Date read: 7.18.11
Book from: Borrowed from Kakaner
“After Midnight’s Rebellion in the Fall of 1152, the following Winter proves to be a cold and icy season. The Guard face a food shortage threatening the lives of many a mouse in the Territories. Some of the Guard’s finest – Saxon, Kenzie, Lieam, and Sadie, with the old grayfur Celanawe by their side – traverse the snow-blanketed Territories, acting as diplomats to improve relations between the mouse cities and the Guard, and seeking vital supplies for their headquarters at Lockhaven. But hungry predators, the dangers of ice and snow, and a wrong turn into the haunted depths of the abandoned weasel tunnels of Darkheather place even so intrepid a band of Guardsmice in mortal peril…”
As Kakaner assured me, Mouse Guard vol. 2 has much more emotional meat on its bones than did the first arc. Reading this volume, it’s clear that Fall 1152 was just a taster; here our sense of the Guard’s mythology and traditions is deepened, and the worldbuilding continues apace, both within the comic and in the (again) adorable and obsessively detailed appendices.

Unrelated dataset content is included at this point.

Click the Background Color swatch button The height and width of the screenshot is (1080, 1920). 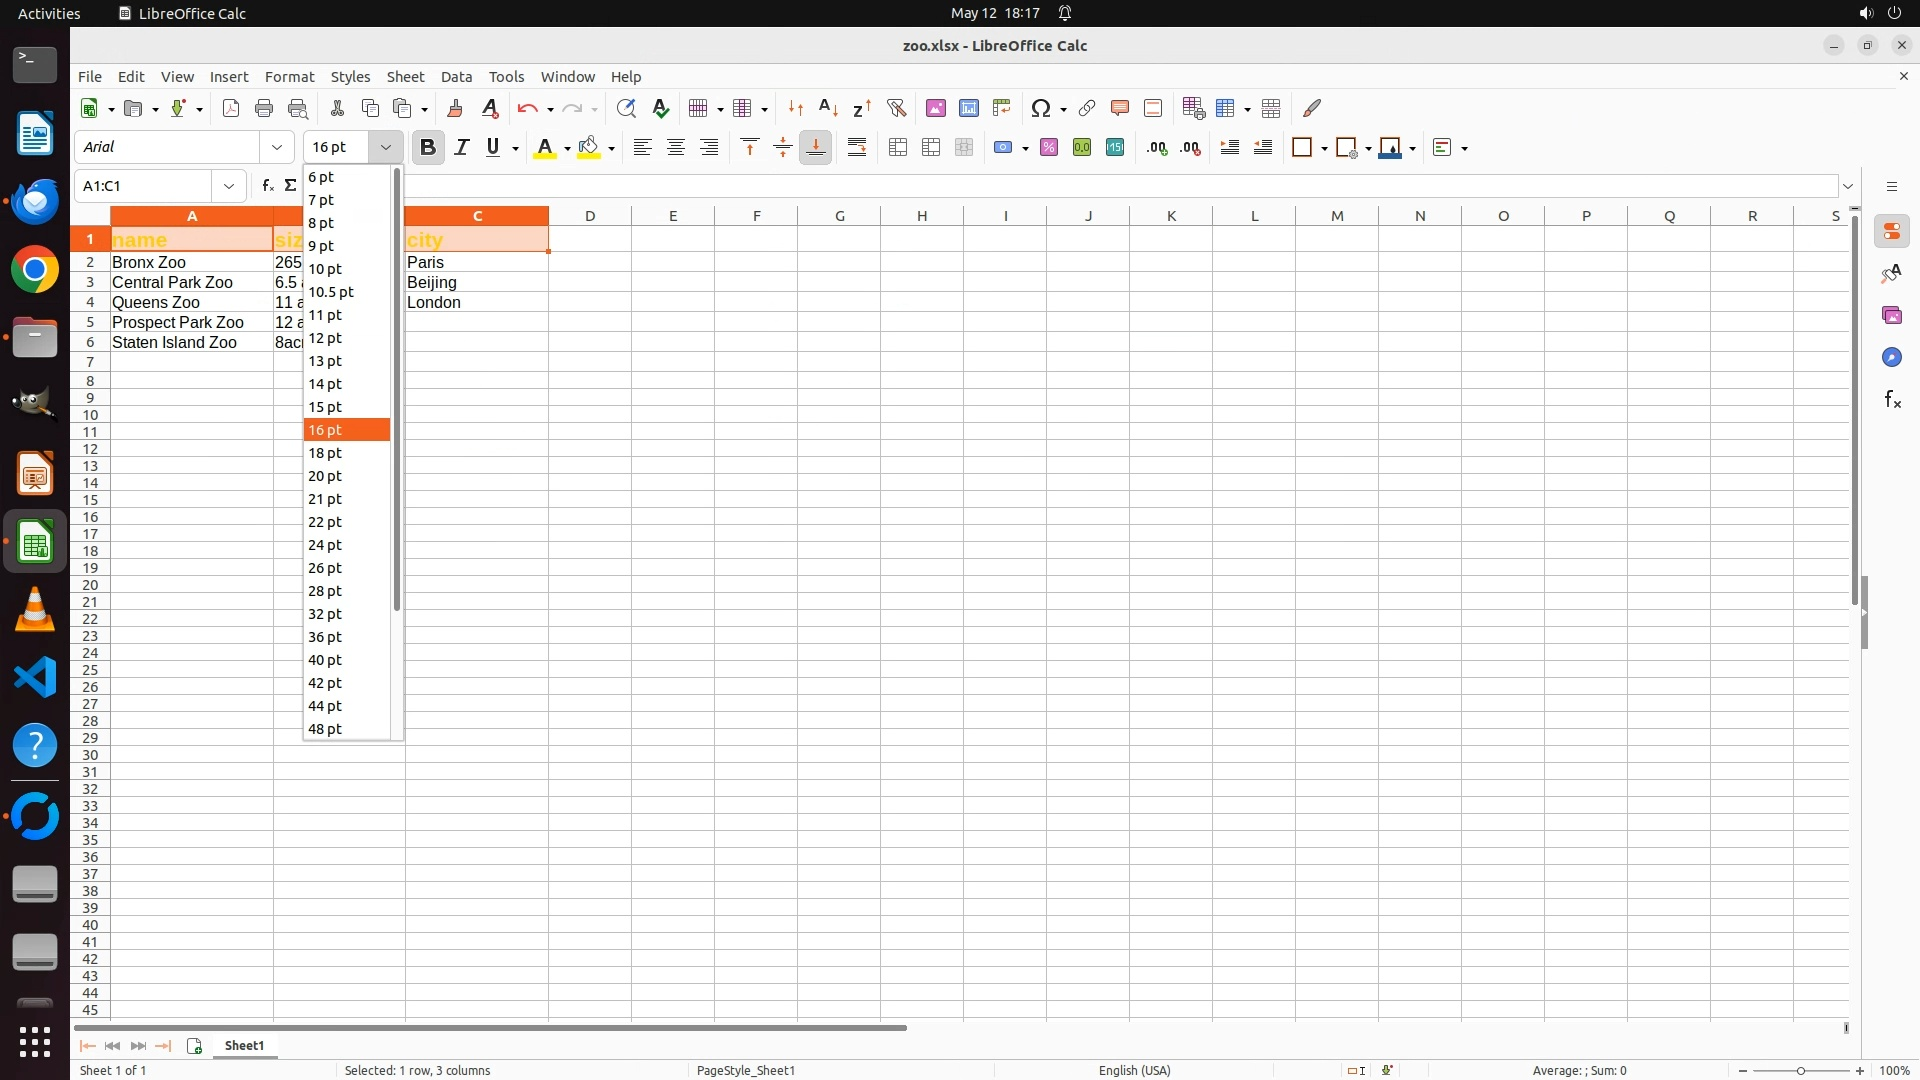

Midnight’s obligatory power-hungry rebellion is revealed to have longer-lasting implications for the politics of the Mouse Territories and the integrity of the Guard, while Sadie, Kenzie, and Saxon’s descent into the mindblowingly byzantine tunnels and vaulted caverns of Darkheather brings us closer to the darkness and horror that lie in the Guard’s recent past. On Lieam’s end of things, Celanawe drops hints about the mythology of the Black Axe – a lone, mysterious arbiter of justice – and teaches some lessons about self-reliance. All of this is clearly paving the way for Lieam’s impending ascension to full-blown badass. And then there are epic battles with a vengeful one-eyed owl, and torrents of bats in purplish gloom, and beautifully desolate lamplit snowscapes, and Kenzie/Saxon bromance (brodentmance?)…
Also, I underwent a weird little cognitive tweak reading this volume. During the first I’d felt I just couldn’t get the characters, and tenatively chalked it up to the dialogue being a bit stilted. This time around I realized that it’s also that the mice generally only have two facial expressions: peering intently, or squinting determinedly. And once I realized that, I was fine with it; it’s like I’d placated an otherwise expectant emotional processing circuit. Conclusion: Brains are weird. Have some more cute mice.